The following examples are given for the purpose of illustrating the present invention and should not be considered as limitation on the scope or spirit of the invention.

EXAMPLES
Example 1
Preparation of (2-chloropyridin-3-yl)methanol
Thionyl chloride (800 ml) was added to 2-chloronicotinic acid (200 g) in a reaction flask at room temperature (25-30ºC) and the resulting mixture was stirred for 20 minutes at the same temperature. The resulting mass was heated to reflux temperature (70-80ºC) and then stirred for 2 hours at the same temperature. After completion of reaction, the excess thionyl chloride was removed under vacuum followed by co-distillation with toluene (100 ml x 2) to produce a brown semi-solid (residue).

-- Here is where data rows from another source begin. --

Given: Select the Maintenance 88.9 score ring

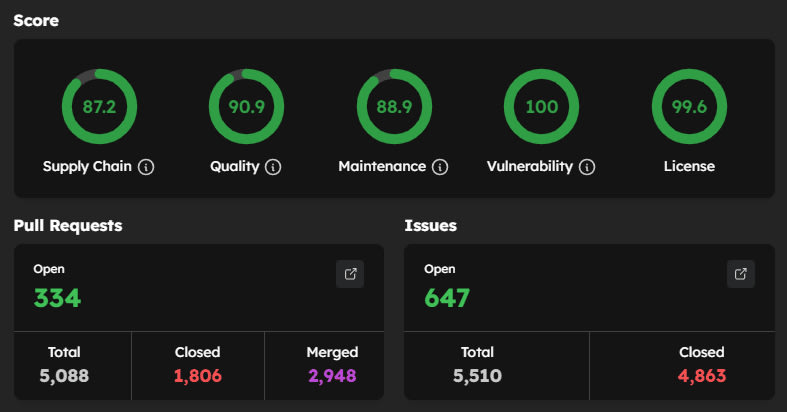Looking at the screenshot, I should tap(394, 107).
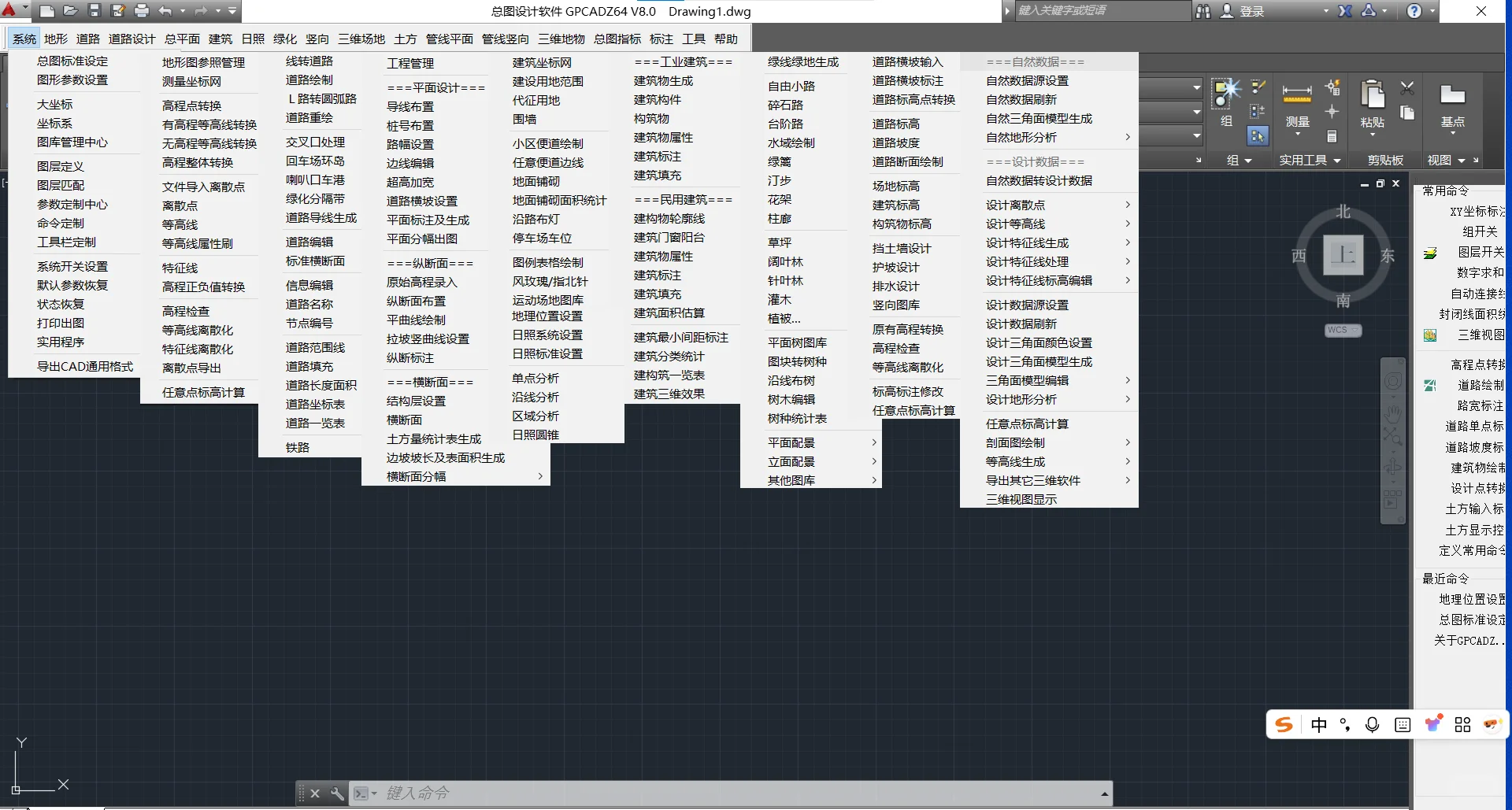1512x810 pixels.
Task: Select the 测量 measure tool icon
Action: point(1296,94)
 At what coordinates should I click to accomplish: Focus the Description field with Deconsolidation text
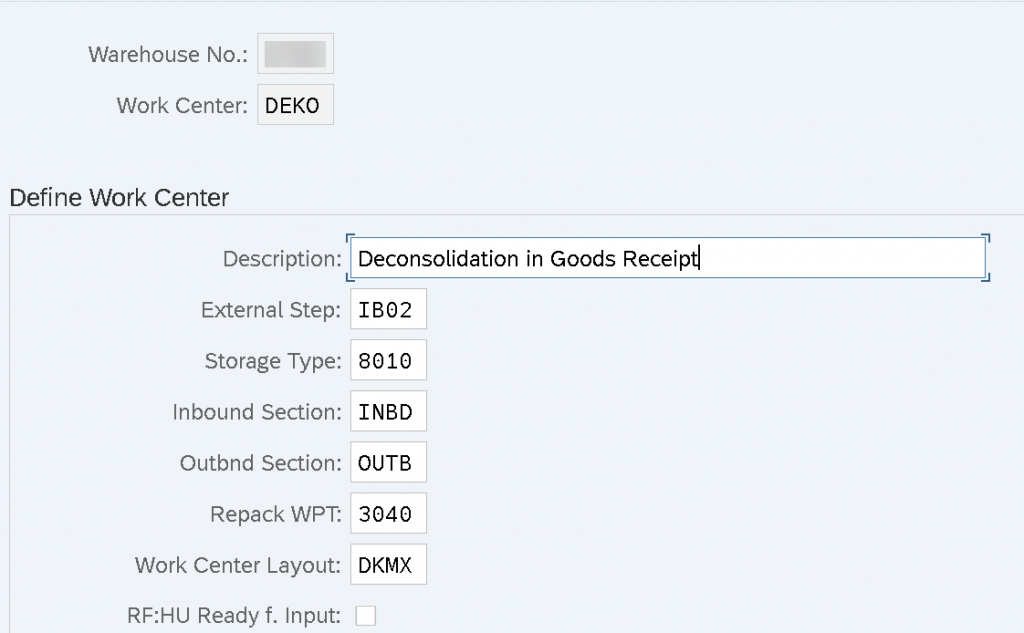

The crude residue was added to a solution of sodium borohydride in water (200g in 2 litres of water) at 0-5ºC and then stirred for about 1-2 hours at the same temperature. After completion of the reaction, the temperature of the reaction mass was raised to 25-30ºC, followed by the slow addition of ammonium chloride (200g) and the reaction mass was stirred for about 30 minutes to about 1 hour at the same temperature. The resulting mass was extracted with ethyl acetate (600 x 2 ml). The organic layer was separated and the aqueous layer was extracted with ethyl acetate (600 ml x 2). The combined organic layers were distilled under reduced pressure to produce 166 g of (2-chloropyridin-3-yl)methanol as an off-white solid (Purity by HPLC: 98.0%).

Example 2
Preparation of 3-Hydroxymethyl-2-(methylamino)pyridine
A mixture of 40% aqueous methylamine (840 ml) and (2-chloropyridin-3-yl)methanol (84 g) were taken into an auto-clave reaction vessel at room temperature (25-30ºC). The resulting mass was slowly heated to 120ºC and maintained at the same temperature for about 40-43 hours under the pressure of 10 Kg/cm2. After completion of the reaction, the resulting mass was cooled to room temperature and excess of methyl amine was removed under vacuum at 120ºC to produce an ash colour semi-solid (residue). To the resulting residue, sodium carbonate (50 g) and water (400 ml) were added and stirred for 20 minutes. To the resulting mass, ethyl acetate (400 ml) was added and stirred for about 10 minutes. The organic layer was separated and the aqueous layer was extracted with ethyl acetate (160 ml x 4). The combined organic layers were distilled under reduced pressure to produce 76 g of crude 2-Chloro-3-pyridine methanol as a pale ash colour solid (Purity by HPLC: 95.0%).
Purification:
Diisopropyl ether (190 ml) was added to crude 3-hydroxymethyl-2-(methylamino)pyridine (76 g) in a reaction flask and the resulting mass was heated to reflux temperature, followed by stirring the mass for 1 hour at the same temperature. The resulting mass was cooled to room temperature and then stirred for 1 hour at the same temperature. The precipitated solid was filtered, washed with diisopropyl ether (20 ml x 2) and then air dried the material for 3 to 4 hours to produce 68 g of pure 3-Hydroxymethyl-2-(methylamino)pyridine (Purity by HPLC: 98.0%).